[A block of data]
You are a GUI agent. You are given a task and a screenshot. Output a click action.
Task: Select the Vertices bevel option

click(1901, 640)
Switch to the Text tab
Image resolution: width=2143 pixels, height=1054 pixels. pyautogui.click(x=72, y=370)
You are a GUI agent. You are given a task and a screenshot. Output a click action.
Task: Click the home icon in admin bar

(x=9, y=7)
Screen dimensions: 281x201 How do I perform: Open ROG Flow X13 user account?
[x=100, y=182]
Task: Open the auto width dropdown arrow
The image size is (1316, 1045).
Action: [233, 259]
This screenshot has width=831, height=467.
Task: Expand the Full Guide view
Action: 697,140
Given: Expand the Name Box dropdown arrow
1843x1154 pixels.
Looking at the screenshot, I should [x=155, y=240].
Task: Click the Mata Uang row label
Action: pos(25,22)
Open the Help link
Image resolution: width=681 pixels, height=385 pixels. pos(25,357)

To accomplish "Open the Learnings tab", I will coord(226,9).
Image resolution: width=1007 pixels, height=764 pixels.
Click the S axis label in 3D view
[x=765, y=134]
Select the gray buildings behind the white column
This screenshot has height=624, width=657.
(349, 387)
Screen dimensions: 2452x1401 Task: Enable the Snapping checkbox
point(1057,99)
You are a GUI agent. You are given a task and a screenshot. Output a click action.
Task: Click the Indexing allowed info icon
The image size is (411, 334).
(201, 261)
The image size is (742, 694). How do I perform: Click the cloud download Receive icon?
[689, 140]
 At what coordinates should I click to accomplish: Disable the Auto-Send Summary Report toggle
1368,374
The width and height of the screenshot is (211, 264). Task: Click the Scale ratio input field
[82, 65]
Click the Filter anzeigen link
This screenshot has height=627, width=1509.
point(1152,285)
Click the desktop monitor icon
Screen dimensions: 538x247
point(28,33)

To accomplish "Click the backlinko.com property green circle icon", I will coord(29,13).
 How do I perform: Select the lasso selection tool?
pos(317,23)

▸ Exercise
Copy the items above word for word, from first to last.

▸ Full output
You are a GUI agent. You are given a task and a screenshot. Output a click action.
Task: Select the Vertices bevel option

click(1901, 640)
Switch to the Text tab
Image resolution: width=2143 pixels, height=1054 pixels. pyautogui.click(x=72, y=370)
You are a GUI agent. You are given a task and a screenshot. Output a click action.
Task: Click the home icon in admin bar

(x=9, y=7)
Screen dimensions: 281x201 How do I perform: Open ROG Flow X13 user account?
[x=100, y=182]
Task: Open the auto width dropdown arrow
The image size is (1316, 1045).
Action: [233, 259]
This screenshot has width=831, height=467.
Task: Expand the Full Guide view
Action: 697,140
Given: Expand the Name Box dropdown arrow
1843x1154 pixels.
Looking at the screenshot, I should [x=155, y=240].
Task: Click the Mata Uang row label
Action: pos(25,22)
Open the Help link
Image resolution: width=681 pixels, height=385 pixels. pos(25,357)

To accomplish "Open the Learnings tab", I will coord(226,9).
Image resolution: width=1007 pixels, height=764 pixels.
Click the S axis label in 3D view
[x=765, y=134]
Select the gray buildings behind the white column
This screenshot has height=624, width=657.
(349, 387)
Screen dimensions: 2452x1401 Task: Enable the Snapping checkbox
point(1057,99)
You are a GUI agent. You are given a task and a screenshot. Output a click action.
Task: Click the Indexing allowed info icon
The image size is (411, 334).
(201, 261)
The image size is (742, 694). How do I perform: Click the cloud download Receive icon?
[689, 140]
 At what coordinates should I click to accomplish: Disable the Auto-Send Summary Report toggle
1368,374
The width and height of the screenshot is (211, 264). Task: Click the Scale ratio input field
[82, 65]
Click the Filter anzeigen link
This screenshot has height=627, width=1509.
point(1152,285)
Click the desktop monitor icon
Screen dimensions: 538x247
point(28,33)

To accomplish "Click the backlinko.com property green circle icon", I will coord(29,13).
 How do I perform: Select the lasso selection tool?
pos(317,23)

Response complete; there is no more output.